*Your assignment*. Stop after the line with "Task: Select Completely"; until then, please copy every line of the records word for word from the first.

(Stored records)
>>>>>

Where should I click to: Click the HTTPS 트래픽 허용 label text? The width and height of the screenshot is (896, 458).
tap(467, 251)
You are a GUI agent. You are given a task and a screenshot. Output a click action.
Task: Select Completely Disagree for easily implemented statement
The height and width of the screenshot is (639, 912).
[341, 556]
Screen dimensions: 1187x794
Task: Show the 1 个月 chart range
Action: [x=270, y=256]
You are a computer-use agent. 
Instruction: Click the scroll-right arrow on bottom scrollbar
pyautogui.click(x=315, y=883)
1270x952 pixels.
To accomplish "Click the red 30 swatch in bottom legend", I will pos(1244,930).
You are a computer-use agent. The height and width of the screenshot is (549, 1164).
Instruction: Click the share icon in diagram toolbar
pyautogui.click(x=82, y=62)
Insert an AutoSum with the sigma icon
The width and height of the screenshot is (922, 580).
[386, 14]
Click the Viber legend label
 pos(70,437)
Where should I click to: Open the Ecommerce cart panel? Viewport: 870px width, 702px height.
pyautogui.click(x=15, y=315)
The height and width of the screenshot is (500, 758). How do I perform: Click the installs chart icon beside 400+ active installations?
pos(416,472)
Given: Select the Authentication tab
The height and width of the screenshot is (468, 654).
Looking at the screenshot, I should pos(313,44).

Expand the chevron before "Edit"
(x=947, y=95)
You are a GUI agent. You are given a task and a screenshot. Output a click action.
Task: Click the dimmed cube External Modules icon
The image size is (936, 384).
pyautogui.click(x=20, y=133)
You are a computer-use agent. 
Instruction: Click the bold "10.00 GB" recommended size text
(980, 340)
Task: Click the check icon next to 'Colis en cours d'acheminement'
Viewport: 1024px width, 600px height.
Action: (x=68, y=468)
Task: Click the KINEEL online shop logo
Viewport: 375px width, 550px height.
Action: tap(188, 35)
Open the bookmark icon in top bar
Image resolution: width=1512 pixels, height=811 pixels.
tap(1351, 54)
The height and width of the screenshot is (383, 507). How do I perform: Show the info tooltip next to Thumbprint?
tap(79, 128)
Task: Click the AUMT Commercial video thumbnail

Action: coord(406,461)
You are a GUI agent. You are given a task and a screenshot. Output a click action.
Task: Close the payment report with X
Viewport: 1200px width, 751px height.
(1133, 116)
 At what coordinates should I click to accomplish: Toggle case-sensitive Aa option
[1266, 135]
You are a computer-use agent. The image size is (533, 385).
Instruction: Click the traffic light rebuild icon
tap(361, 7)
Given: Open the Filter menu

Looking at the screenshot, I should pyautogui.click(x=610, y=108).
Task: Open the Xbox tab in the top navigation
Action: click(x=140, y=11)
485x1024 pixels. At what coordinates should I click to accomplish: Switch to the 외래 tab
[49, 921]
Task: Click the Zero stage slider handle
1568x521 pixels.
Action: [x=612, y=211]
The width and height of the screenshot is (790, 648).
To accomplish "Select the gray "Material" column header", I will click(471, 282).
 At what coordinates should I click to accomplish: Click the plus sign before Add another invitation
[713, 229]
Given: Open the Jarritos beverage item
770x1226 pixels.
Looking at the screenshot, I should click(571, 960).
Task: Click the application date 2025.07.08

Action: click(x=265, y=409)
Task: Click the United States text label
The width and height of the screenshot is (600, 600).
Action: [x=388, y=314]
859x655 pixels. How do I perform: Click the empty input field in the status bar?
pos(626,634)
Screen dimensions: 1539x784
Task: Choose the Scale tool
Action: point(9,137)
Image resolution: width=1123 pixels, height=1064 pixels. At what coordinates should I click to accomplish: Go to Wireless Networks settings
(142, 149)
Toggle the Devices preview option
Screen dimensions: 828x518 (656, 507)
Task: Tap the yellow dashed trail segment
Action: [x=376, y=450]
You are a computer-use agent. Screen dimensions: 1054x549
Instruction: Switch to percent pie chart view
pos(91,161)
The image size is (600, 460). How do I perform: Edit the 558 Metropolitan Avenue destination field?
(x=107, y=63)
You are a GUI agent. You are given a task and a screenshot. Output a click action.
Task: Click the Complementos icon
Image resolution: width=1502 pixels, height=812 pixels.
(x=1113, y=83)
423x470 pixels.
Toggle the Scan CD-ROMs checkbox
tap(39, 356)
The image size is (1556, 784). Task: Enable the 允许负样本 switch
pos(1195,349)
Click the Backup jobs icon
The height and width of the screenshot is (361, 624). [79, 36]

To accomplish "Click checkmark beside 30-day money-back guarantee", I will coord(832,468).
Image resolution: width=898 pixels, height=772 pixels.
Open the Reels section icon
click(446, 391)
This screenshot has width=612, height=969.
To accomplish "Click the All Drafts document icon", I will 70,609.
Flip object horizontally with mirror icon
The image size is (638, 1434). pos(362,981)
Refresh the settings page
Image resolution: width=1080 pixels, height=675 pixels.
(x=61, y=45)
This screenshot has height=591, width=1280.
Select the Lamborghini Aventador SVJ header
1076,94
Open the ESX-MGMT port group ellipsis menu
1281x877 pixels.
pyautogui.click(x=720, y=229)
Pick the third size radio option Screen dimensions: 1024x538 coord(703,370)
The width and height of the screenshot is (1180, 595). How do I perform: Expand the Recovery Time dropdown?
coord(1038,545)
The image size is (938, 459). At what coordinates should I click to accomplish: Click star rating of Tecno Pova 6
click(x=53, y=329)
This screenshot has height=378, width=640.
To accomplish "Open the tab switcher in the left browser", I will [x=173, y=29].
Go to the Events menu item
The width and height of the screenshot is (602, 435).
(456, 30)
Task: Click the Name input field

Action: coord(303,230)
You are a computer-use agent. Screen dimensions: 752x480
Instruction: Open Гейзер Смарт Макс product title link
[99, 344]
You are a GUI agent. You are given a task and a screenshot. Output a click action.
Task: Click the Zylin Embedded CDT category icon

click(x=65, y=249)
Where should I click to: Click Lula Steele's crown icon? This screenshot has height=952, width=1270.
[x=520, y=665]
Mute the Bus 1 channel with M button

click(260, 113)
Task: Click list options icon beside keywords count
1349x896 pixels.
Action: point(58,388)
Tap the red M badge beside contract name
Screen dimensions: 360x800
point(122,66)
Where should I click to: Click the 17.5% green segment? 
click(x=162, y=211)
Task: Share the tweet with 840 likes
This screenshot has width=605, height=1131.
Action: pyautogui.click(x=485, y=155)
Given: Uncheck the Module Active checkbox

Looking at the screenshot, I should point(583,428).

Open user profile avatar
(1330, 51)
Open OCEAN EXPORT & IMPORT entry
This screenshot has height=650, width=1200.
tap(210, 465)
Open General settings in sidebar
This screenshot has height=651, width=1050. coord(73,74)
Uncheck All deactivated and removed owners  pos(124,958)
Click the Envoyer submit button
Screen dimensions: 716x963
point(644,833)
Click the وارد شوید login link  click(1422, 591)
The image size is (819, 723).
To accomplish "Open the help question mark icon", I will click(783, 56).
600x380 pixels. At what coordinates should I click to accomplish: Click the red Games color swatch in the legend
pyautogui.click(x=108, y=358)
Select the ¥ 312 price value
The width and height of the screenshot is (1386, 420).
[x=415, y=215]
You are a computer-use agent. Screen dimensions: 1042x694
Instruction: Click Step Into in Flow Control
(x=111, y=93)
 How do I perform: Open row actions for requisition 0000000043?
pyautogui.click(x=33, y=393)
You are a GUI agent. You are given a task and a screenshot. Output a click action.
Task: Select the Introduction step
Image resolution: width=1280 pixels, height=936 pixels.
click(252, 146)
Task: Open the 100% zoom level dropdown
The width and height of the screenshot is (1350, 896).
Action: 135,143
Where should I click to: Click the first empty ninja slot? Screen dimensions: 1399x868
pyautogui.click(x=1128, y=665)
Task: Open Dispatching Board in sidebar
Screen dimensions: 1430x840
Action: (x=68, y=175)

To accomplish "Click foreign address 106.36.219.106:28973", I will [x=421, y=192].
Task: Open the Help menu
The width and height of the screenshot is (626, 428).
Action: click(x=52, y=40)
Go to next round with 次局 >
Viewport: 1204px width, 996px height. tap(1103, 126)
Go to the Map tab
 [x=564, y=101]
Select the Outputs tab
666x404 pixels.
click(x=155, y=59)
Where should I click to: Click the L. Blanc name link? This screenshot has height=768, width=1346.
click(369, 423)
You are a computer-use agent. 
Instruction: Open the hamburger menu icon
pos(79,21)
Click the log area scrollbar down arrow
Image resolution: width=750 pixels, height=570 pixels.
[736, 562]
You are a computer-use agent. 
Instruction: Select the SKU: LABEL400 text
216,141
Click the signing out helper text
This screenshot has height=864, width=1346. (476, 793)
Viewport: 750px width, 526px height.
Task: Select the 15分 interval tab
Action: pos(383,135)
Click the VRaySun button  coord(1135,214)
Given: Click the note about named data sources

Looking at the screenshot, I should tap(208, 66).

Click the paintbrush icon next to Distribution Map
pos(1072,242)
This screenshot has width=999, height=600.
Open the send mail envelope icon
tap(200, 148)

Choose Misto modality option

<<<<<

*Response area*.
Where should I click to: Click the HTTPS 트래픽 허용 label text? The width and height of the screenshot is (896, 458).
tap(467, 251)
You are a GUI agent. You are given a task and a screenshot. Output a click action.
Task: Select Completely Disagree for easily implemented statement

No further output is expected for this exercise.